## PROBLEM TO SOLVE
In the announcement of the exhibition The Land of Flowers, what Nahuatl name is given for the mythical, flower-filled paradise?

## PASSAGE GIVEN
START
Summer Exhibitions Reception
Friday, June 2, 5:30 – 8:00 PM
The public is invited to celebrate the opening of the summer exhibitions at HCCC.
The evening will also feature refreshments and open studios by the newest resident artists.

Artist & Curator Tour of “The Land of Flowers”
Saturday, July 8, 3:00 – 4:00 PM
Join Gabo Martinez and the exhibition’s curator, María-Elisa Heg, for an intimate walkthrough of this new body of work in ceramic and print.

Houston Center for Contemporary Craft is pleased to present Gabo Martinez: The Land of Flowers, an exhibition of ceramics and printmaking named for the mythical, flower-filled paradise, known in Nahuatl as xochitlalpan. Influenced by her upbringing in Guanajuato, Mexico, and Texas, Martinez’s vibrant work centers a reclamation of indigenous identity through craft production, using materials and motifs with ties to prehispanic cultures. Her vividly glazed terracotta vessels and large-scale prints are inscribed with motifs like the flower, a deeply significant symbol in the poetic tradition of Nahuatl speakers, known as In xochitl In cuicatl (Flower and Song).

Sweepingly lyrical and filled with metaphor, many surviving examples of the prehispanic oral tradition of Aztec performance—so-called Flower Songs—open with a ritual evocation of the divine. By calling the physicality of a mystical realm like the land of flowers into being, performers of Flower Songs invite audiences into spaces of yearning, hope, and even bliss. With its body of highly graphic prints and sgraffito pottery, this exhibition connects Martinez’s work to the tradition of Flower Songs—subversive in its ability to survive and transmit indigeneity, despite centuries of colonial domination and erasure.  By transforming the Front Gallery at HCCC into a space vibrating with color and possibility, The Land of Flowers richly evokes the artist’s vision of a present and future defined by community, joy, and self-determination.

The Land of Flowers is curated by Maria-Elisa Heg.

About Gabo Martinez

Based in San Marcos, Texas, Gabo Martinez is an interdisciplinary artist who was born in Guanajuato, Mexico. Drawing on traditional and contemporary motifs, Martinez utilizes those visual languages to craft a narrative that reclaims and honors her own heritage. She combines the mediums of printmaking and ceramics to create spaces that evoke the warmth of brown bodies with rich vibrant colors. These spaces become vehicles for the reclamation of an historical clay body, known as barro rojo, in the contemporary moment, elevating ancestral ceramic technologies. Barro rojo lends its softness and malleability to objects that can further immortalize cultures and narratives.
END
## GIVEN INFORMATION
START
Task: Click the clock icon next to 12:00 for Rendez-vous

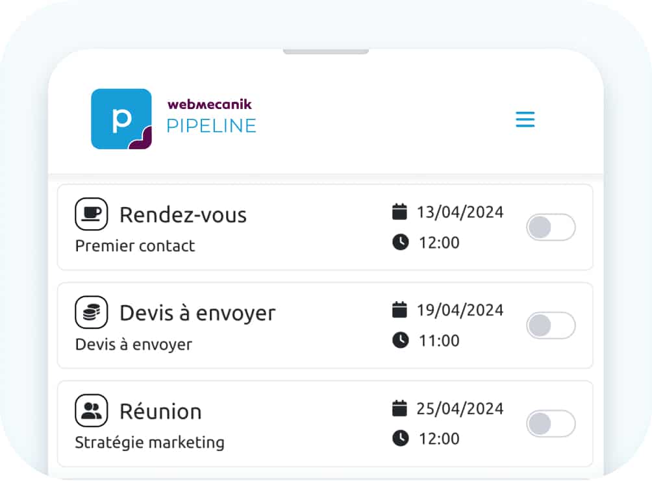Action: click(400, 243)
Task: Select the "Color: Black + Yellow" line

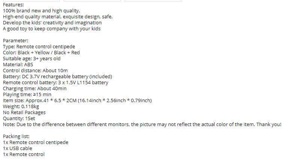Action: click(41, 53)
END
## RESULT OF THIS TASK
Xochitlalpan